Sebutkan jumlah baris di bawah ini yang memuat kata "Viewport", dengan membedakan huruf besar dan kecil. Jawab hanya dengan angka.

▶ Baris yang Ditampilkan:
^^^^^^^^^^^^^^^^
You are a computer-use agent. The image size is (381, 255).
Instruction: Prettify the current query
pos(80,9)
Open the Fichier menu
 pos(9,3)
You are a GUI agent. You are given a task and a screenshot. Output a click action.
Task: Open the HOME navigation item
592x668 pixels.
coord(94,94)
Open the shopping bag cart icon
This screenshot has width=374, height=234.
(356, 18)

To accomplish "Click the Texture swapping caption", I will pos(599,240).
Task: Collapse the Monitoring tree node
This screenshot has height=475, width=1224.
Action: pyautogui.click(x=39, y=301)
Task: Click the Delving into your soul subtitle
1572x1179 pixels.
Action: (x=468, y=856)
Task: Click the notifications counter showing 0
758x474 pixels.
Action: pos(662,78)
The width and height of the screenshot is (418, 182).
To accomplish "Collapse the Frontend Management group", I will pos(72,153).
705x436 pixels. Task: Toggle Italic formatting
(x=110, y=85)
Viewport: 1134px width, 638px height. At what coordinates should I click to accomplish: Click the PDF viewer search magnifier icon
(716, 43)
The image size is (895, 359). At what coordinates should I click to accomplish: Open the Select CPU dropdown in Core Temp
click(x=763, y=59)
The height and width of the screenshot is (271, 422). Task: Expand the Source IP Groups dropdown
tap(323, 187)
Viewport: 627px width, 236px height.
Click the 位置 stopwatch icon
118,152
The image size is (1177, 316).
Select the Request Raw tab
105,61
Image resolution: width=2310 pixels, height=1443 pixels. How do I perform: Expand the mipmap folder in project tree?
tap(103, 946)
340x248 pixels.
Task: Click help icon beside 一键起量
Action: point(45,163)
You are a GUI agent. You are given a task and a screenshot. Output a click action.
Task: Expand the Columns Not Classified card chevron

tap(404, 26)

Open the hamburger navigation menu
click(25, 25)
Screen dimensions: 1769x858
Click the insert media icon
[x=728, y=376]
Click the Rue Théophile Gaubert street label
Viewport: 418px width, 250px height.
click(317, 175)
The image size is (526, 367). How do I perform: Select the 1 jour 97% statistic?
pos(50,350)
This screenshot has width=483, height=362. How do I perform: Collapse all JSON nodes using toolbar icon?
^^^^^^^^^^^^^^^^
▶ Hasil Tugas: 3